▶ _What you should do_
Look through the material below. Copy every line with the string "breadcrumb" in it.

▶ _Available data_
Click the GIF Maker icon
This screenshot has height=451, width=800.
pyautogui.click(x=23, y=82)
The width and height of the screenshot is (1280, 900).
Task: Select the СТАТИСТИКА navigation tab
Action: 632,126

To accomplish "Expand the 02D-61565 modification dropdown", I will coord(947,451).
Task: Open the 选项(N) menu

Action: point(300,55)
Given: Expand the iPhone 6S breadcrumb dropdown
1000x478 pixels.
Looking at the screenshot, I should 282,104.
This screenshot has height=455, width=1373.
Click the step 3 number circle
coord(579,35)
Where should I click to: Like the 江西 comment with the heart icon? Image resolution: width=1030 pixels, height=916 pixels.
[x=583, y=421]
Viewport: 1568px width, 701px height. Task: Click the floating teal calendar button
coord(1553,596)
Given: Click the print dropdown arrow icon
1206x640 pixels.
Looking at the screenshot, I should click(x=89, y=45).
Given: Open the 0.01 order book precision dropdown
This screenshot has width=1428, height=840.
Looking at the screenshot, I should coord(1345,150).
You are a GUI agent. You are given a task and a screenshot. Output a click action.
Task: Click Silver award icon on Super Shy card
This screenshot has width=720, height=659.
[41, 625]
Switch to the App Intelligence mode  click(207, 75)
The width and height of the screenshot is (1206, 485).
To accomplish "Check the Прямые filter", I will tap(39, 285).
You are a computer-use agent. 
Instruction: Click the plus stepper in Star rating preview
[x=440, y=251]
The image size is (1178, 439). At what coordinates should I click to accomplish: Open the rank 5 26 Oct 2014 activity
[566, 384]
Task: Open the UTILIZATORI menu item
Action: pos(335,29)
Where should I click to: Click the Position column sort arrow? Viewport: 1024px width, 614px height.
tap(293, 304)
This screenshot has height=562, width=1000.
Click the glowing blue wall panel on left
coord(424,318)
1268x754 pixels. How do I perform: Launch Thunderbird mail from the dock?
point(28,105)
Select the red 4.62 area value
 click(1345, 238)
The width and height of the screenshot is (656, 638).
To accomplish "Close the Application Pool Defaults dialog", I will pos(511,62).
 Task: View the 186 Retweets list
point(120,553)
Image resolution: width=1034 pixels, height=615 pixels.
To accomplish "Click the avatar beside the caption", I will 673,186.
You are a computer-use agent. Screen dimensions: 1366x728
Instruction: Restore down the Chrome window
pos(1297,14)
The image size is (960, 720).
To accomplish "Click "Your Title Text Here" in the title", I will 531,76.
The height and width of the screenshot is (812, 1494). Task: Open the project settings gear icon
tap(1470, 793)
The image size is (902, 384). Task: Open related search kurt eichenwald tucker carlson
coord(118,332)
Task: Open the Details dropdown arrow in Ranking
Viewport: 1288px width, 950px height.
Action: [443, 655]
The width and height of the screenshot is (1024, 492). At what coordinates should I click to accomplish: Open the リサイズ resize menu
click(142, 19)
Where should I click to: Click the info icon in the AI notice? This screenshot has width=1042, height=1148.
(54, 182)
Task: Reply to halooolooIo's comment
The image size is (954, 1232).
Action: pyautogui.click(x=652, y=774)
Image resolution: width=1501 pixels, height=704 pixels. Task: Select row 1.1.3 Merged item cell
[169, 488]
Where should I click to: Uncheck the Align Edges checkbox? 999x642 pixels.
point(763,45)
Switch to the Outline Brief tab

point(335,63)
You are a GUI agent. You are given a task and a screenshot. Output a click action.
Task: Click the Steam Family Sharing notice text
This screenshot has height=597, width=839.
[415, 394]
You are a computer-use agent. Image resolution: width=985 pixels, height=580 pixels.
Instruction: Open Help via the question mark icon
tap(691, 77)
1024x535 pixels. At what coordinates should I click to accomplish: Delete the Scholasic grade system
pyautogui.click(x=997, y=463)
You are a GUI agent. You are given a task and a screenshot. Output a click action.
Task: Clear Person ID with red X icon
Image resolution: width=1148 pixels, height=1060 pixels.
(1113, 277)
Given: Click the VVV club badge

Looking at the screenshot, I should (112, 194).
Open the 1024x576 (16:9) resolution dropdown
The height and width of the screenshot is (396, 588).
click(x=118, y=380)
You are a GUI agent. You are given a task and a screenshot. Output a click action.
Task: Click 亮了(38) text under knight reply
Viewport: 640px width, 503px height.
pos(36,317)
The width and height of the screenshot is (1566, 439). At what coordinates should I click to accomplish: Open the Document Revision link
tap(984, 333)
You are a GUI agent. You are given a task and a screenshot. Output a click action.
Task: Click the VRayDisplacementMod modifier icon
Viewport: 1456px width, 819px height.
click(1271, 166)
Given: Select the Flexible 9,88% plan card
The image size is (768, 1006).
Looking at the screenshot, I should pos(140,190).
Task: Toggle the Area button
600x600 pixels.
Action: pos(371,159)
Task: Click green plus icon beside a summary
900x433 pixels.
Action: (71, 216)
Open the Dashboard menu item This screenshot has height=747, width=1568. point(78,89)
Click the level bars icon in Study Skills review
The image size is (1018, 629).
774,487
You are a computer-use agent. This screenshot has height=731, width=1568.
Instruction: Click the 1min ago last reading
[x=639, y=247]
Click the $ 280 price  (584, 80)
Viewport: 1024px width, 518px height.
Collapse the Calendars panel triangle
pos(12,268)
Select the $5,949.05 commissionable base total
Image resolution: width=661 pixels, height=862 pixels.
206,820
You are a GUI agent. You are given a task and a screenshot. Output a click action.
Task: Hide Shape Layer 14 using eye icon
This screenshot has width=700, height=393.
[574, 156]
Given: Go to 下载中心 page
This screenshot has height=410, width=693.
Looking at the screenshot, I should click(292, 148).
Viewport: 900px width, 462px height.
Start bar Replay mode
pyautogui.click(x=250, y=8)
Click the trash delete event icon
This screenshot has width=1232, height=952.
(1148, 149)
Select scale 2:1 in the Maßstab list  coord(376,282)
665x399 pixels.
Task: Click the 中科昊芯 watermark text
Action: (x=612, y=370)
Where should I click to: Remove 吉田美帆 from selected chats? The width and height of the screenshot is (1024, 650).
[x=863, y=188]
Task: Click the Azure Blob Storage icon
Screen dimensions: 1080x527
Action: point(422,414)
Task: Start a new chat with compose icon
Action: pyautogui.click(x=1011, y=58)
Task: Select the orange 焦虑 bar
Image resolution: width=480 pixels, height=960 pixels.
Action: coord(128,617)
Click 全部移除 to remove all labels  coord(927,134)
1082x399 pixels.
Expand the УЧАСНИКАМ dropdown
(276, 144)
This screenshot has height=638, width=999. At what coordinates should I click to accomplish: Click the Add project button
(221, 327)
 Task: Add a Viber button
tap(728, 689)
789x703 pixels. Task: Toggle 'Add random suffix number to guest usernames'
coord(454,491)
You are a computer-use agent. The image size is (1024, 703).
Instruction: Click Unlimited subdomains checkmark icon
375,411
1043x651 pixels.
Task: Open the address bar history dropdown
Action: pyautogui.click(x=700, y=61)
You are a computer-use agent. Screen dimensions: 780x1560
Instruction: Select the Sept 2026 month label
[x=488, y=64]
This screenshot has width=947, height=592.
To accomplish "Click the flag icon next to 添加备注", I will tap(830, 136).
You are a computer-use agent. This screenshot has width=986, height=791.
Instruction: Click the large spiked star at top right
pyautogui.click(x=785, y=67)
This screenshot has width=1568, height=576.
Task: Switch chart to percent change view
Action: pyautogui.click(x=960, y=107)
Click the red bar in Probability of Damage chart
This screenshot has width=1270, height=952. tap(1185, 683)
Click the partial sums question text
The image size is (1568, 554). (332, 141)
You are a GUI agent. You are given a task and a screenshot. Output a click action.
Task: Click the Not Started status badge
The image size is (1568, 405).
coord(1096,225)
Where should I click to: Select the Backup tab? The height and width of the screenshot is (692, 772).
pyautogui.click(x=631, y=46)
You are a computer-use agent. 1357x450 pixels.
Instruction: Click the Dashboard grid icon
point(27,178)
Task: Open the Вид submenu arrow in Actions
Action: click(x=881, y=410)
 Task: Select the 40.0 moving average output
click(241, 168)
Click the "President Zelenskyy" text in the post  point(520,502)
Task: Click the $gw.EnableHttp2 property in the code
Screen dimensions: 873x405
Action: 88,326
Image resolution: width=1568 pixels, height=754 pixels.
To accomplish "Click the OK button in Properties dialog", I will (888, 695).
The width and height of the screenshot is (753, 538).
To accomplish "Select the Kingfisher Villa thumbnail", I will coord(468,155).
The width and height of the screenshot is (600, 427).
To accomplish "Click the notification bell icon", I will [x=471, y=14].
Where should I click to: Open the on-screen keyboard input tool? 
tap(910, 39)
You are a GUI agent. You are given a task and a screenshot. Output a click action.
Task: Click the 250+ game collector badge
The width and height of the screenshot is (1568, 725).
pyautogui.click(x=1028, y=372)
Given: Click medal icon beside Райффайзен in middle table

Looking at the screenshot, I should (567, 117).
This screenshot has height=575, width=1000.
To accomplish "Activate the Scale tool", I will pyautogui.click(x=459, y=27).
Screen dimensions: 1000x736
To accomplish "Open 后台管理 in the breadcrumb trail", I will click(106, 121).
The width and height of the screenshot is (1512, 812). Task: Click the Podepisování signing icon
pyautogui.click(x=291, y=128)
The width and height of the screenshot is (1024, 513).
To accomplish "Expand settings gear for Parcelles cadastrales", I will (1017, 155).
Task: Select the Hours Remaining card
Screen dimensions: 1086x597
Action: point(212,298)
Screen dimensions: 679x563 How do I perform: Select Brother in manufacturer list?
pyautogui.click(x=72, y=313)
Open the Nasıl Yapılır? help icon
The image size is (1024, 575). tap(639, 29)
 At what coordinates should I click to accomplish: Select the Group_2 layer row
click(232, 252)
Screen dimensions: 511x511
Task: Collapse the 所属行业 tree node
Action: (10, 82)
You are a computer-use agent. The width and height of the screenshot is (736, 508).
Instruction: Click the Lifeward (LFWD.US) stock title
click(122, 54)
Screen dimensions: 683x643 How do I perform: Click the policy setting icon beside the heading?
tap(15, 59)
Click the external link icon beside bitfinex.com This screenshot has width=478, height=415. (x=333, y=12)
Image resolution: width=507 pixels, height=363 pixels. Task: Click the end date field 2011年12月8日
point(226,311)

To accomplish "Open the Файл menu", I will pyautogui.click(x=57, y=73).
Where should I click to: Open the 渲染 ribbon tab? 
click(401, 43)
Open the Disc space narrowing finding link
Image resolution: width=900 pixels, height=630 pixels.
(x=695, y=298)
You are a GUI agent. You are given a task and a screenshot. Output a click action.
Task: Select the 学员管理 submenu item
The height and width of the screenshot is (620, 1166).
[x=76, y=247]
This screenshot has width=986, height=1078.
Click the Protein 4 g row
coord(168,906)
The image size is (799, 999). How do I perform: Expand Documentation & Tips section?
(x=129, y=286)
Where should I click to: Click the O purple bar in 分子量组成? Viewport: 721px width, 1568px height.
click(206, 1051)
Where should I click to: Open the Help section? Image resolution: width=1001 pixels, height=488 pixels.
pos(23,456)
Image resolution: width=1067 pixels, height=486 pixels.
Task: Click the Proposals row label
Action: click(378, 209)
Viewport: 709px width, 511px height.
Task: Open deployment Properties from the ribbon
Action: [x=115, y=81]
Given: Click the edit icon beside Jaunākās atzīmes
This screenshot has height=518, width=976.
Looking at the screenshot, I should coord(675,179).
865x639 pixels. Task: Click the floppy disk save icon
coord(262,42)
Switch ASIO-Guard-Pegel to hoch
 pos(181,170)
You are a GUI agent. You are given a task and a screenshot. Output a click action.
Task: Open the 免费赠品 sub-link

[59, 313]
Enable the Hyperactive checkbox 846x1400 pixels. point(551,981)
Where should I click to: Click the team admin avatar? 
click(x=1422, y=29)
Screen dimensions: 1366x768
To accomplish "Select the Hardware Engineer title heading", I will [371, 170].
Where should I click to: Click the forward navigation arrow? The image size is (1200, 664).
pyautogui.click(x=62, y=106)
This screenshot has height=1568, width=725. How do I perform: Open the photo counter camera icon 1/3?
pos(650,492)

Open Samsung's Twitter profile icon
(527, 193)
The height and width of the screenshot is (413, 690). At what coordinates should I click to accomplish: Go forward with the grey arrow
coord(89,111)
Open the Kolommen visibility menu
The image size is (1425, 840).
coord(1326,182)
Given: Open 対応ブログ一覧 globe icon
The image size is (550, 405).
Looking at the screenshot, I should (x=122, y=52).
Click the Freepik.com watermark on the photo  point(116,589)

▶ _Written response_
Given: Expand the iPhone 6S breadcrumb dropdown
To accomplish "Open 后台管理 in the breadcrumb trail", I will click(106, 121).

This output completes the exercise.